For a start, there’s the practical stuff. No splashing out on expensive hotels and meals as food and accommodation are included on cruises. No wasted time in traffic jams or worries about who is driving after a night out.
And then there are all the things waiting to be discovered. From centuries of history to spectacular scenery. You can go on boats in search of puffins, seals and seabirds in the Isles of Scilly, eat pasties in the county that invented them, enjoy a wee dram in a Scottish distillery and go Roman visiting Hadrian’s Wall from Newcastle.
I did just that last year on a great tour with Miachel, a fan of all things Roman, from their ruthless battle tactics to their building prowess. We saw parts of the 73-mile wall and learned how ditches, turrets, mile castles and forests were used to secure the boundary, keeping barbarians in the north out and those south of the wall within the Roman province (and easy to tax if they wanted to cross the border).
As British Isles cruises are, well, only in the British Isles, you might think there are only one or two itineraries. You would be wrong. Saga Ocean Cruises will have seven different sailings in 2025, while this year and next Ambassador Cruise Line will have almost ten. Voyages range from four to sixteen nights and depart from Dover, Tilbury and Portsmouth, as well as regional ports including Liverpool and Newcastle.
Between them, these cruise lines, both British through and through, offer a wealth of experiences in the UK, Ireland and the many islands that dot our coast, often with expert dolphin and whale-watchers from the charity ORCA onboard to help spot passing cetaceans.

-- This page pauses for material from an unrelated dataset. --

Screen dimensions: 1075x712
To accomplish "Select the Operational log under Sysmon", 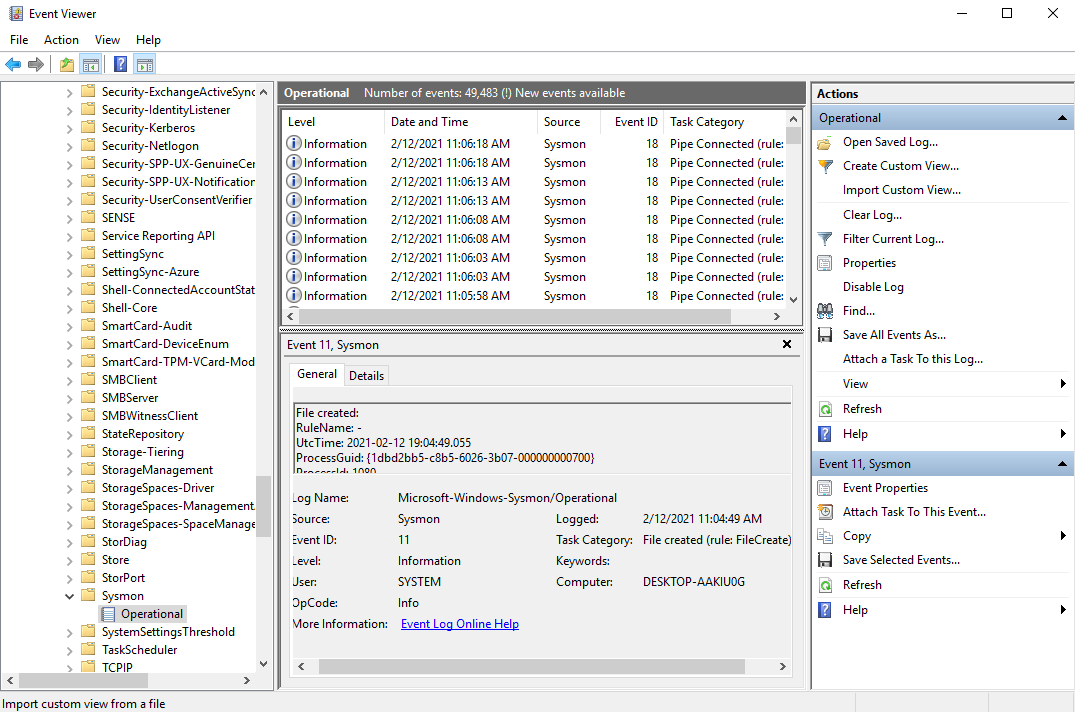I will pyautogui.click(x=152, y=614).

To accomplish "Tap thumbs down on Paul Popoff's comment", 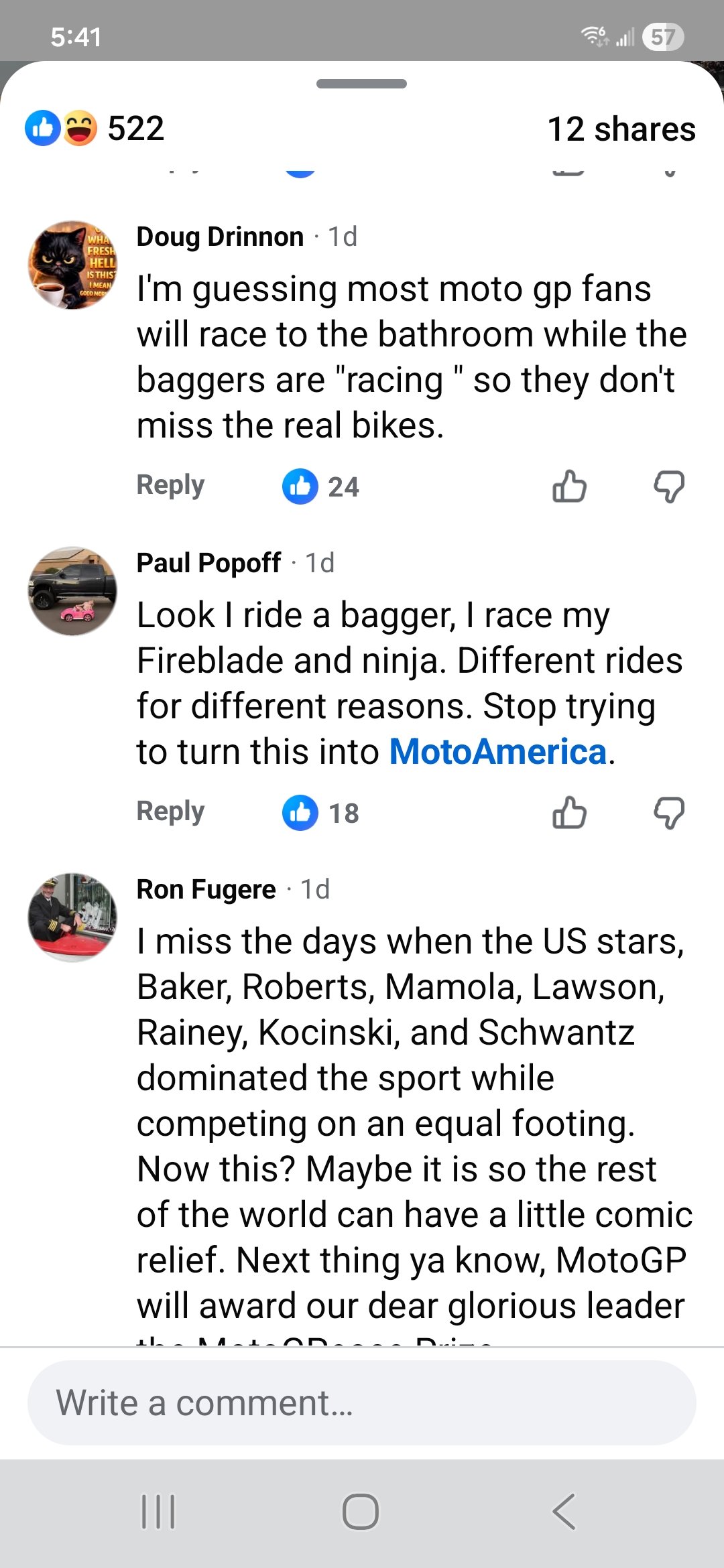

You might be hiking along the cliffs to Pendennis Castle in Falmouth one day and exploring museums in Guernsey that tell of life on the island under the Nazi occupation the next. Another day still, you could be watching feeding time at Abbotsbury Swannery outside Portland, or learning to tell your Panther from your Pershing at Bovington Tank Museum.
The Orkney Islands have the Neolithic settlement of Skara Brae and Ring of Brodgar (think Stonehenge but smaller and you can get up close to the stones). In Tobermory, boat trips go in search of dolphins and otters.
As befits an island nation, many of the cities visited on British Isles cruises have something of a nautical theme. Liverpool’s Merseyside Maritime Museum remembers the days, in the early 1800s, when 40% of the world’s trade passed through the city’s docks and, of course, this was also where Cunard started back in 1840 (oh, and you might also hear about the Beatles on a tour around the town).
Plymouth has Sir Francis Drake, the Spanish Armada and the Pilgrim Fathers, who sailed from the city on the Mayflower in 1620 in search of a better life in the New World. Edinburgh has the Royal Yacht Britannia, which was built on the Clyde and sailed a million nautical miles during its forty-four years in service. Now docked in Leith, it is one of the city’s top attractions (another is the historic Royal Mile leading from the castle to Holyroodhouse).
Finally to Belfast, where the world’s most famous (for all the wrong reasons) ship was built. The Titanic exhibition is well worth a visit, but so too is the Giant’s Causeway, about 60 miles out of town. Made up of 60,000 hexagonal lava columns, it was either built by the giant Finn McCool to go and fight his enemy in Scotland or the result of some geographical event millions of years ago. Take your pick!